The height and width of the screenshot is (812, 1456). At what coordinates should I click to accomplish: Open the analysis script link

........

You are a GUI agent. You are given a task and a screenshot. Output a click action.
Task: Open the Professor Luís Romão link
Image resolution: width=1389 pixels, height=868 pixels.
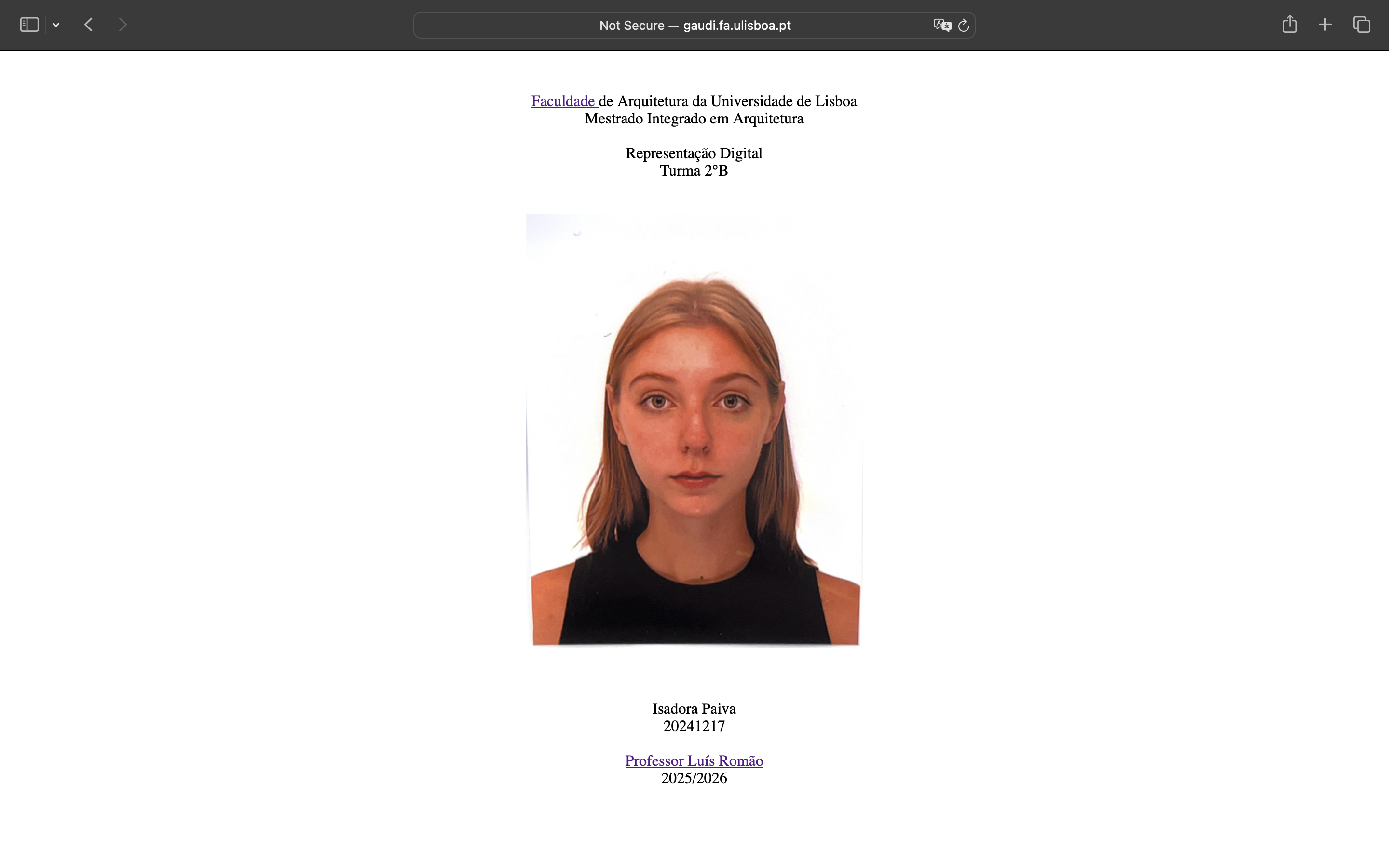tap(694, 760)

........

What is required:
In how many lines of the material does the word "click" occur? Reply with only that number.

Your response:
2